Letter

有機化学:鉄(III)触媒を用いたカルボニル–オレフィンメタセシス

Nature 533, 7603 doi: 10.1038/nature17432

2つの不飽和基質のオレフィンメタセシス反応は、有機化学において最も有力な炭素–炭素結合形成反応の1つである。特に、触媒を用いたオレフィンメタセシス反応によって、石油産業、素材産業、農業、製薬業にとって意味ある分子の合成が大きく発展した。こうしたオレフィンメタセシス反応は、確立された機構を通じて働く個別の金属アルキリデン触媒の使用を特徴とする。対応するカルボニル–オレフィンメタセシス反応も、炭素–炭素結合の構築に用いることができるが、現在利用可能な方法は少なく、反応条件が過酷なことや、試薬として当量の遷移金属が必要なことが大きな障害になっている。
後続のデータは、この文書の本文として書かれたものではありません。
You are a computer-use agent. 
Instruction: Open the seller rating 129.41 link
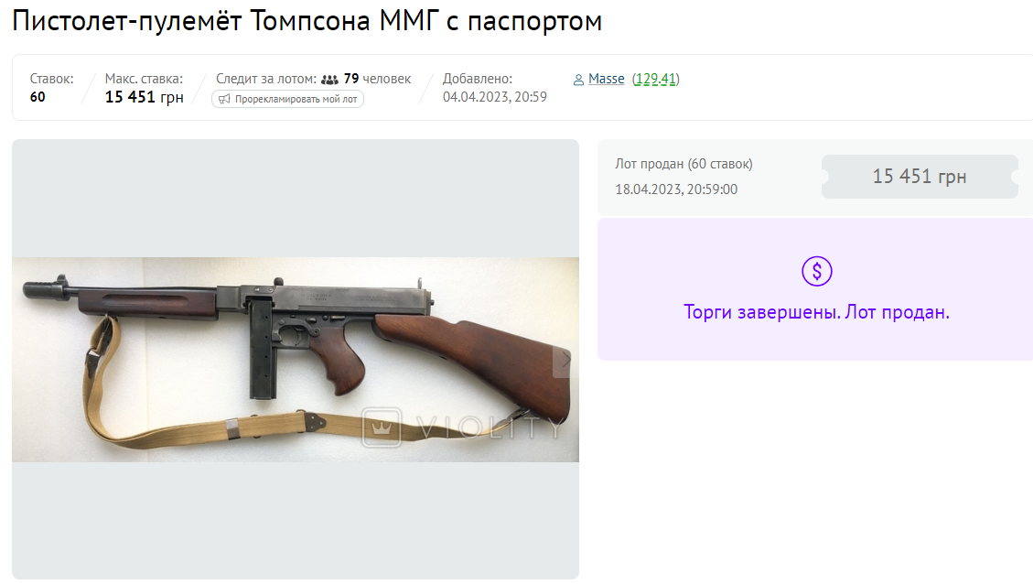[x=655, y=79]
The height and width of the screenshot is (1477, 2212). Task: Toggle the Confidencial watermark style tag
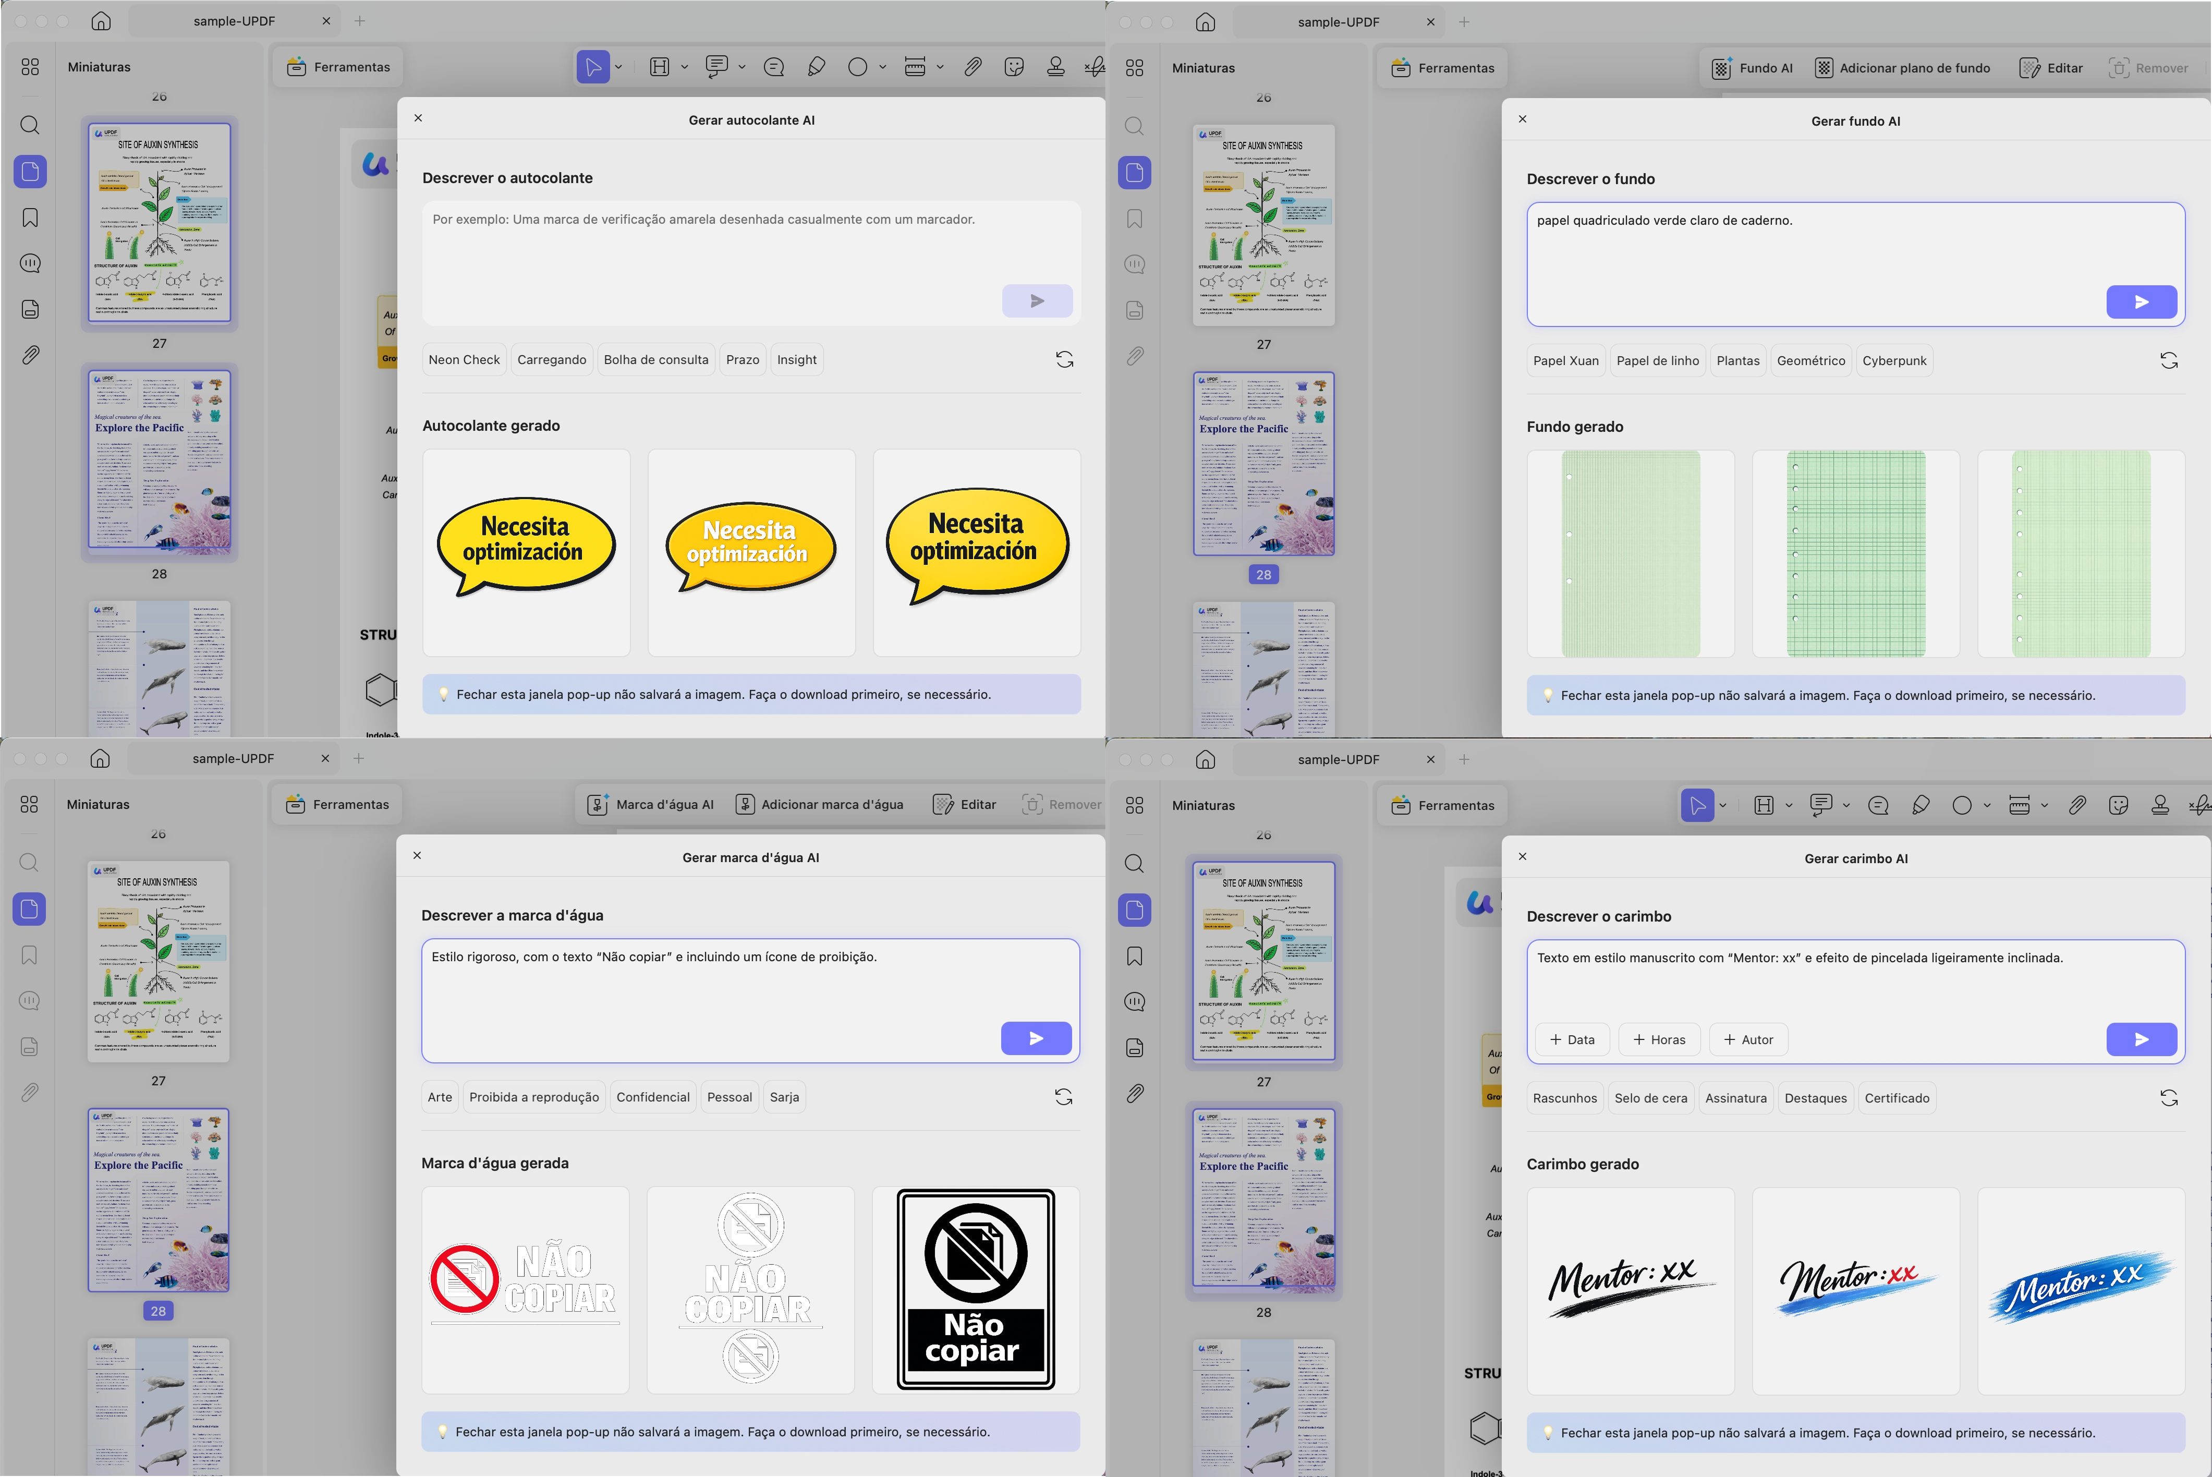click(x=653, y=1096)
これまで、触媒を用いたカルボニル–オレフィンメタセシスの一般的なプロトコルは報告されていない。今回我々は、地球上に豊富に存在し環境に優しい遷移金属である鉄を触媒として用いたカルボニル–オレフィン閉環メタセシス反応を実証する。この変換反応は、さまざまな基質に対応可能である他、操作の簡便さ、温和な反応条件、高い官能基耐性、グラム規模での合成のしやすさが際立っている。我々は、こうした特徴が、この反応の効率の良さと相まって、オレフィンメタセシスによって歴史的に発展してきた領域をさらに進展させると予想する。